Alberto Gonçalves
É injusto generalizar? Com certeza. Mas a
aversão a generalizações, ou o respeito trémulo pelo islão, não tem corrido
bem. Quando o resultado da reverência é este, talvez valha a pena tentar a
afronta
Salvador Sobral, o Homem que
Salvou a Música, gostaria que não se noticiassem os atentados terroristas. É
uma ideia partilhada por muita gente, aquele tipo de gente que, horas antes do
atentado de Manchester, marchara em Lisboa e no Porto contra a “cultura de
violação”. Ao saber da marcha, que integrou 40 associações e quase tantas
outras pessoas, julguei tratar-se de uma denúncia pública, e inédita por cá, da
barbárie a que o islão submete as mulheres. Erro meu. Afinal, a coisa fora
motivada por uma cretinice a cargo de uns burgueses na Queima das Fitas. Pelos
vistos, meia dúzia de burgueses provam que uma sociedade é, toda ela, propensa
a abusar de raparigas em autocarros, mas milhões de mutilações genitais,
casamentos forçados, apedrejamentos e o genérico desprezo pela humanidade pouco
dizem acerca da realidade islâmica. E as matanças cometidas em nome do profeta
ainda dizem menos.
De resto, os desejos de
Salvador Sobral já estiveram mais longe da realização. Chacina após chacina, as
reações, sentidas ou simuladas, perdem intensidade, e são escassos os “Je
Suis…” a enfeitarem páginas do Facebook. Não tardará o dia em que vinte ou
trinta criaturas mortas por bomba ou camião desçam às manchetes pequeninas ou
sejam embutidas no meio do “telejornal”. E, conforme acontece hoje com
episódios “menores” (uma degolaçãozita ou assim), chegará o momento em que o
horror não mereça uma linha ou comentário.
É verdade que, face às linhas
e comentários que temos, se calhar o silêncio absoluto seria de facto
preferível. Aparentemente, não bastam os “jornalistas” que chamam “incidentes”

> **MATERIAL**
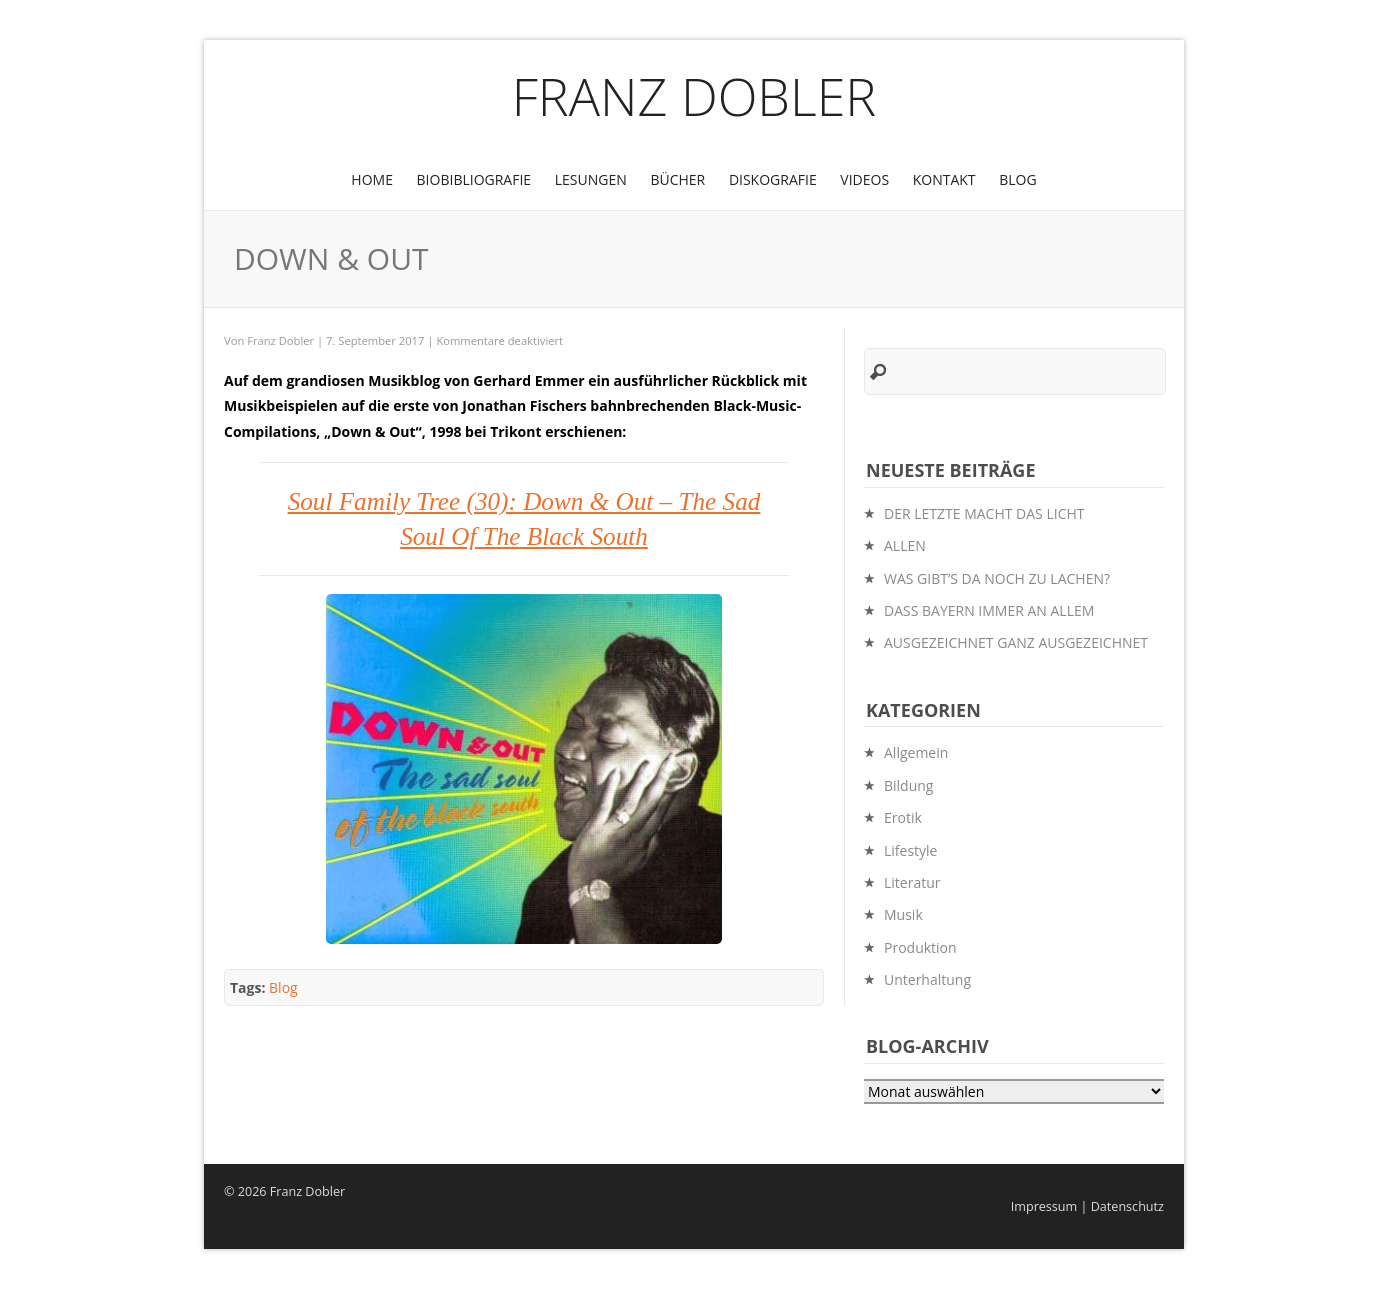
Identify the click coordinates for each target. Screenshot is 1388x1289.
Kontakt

> **TAREFA**
Retome o texto de opinião sobre os atentados terroristas e o modo como são noticiados, continuando-o a partir do ponto em que termina. Os dados não são necessários para este exercício.

> **RESULTADO DO EXERCÍCIO**
a explosões criminosas. Esta semana, com o regresso do terrorismo em grande
escala, regressaram às televisões resmas de indivíduos especializados em
comentar o assunto fugindo do assunto a sete pés. Se a primeira rajada de
argumentos delirantes se esgota, o que raramente sucede, e os especialistas não
conseguem remover o assassino do islão, adoptam com agilidade o Plano B, que
consiste em remover o islão do assassino. O essencial, além de não mostrarmos
medo (do ridículo, presume-se), é perceber que não se pode confundir os
muçulmanos com o terror, embora os comentadores se vejam regularmente
desmentidos pela impressionante quantidade de muçulmanos que insiste em
confundir-se com o terror e pela quantidade maior que, não praticando o terror,
legitima-o pela aprovação tácita ou, no mínimo, pela indiferença. O espetáculo
não é desprovido de piada. Porém, o sangue real que procuram esconder sob abstrações
modera um bocadinho a vontade de rir.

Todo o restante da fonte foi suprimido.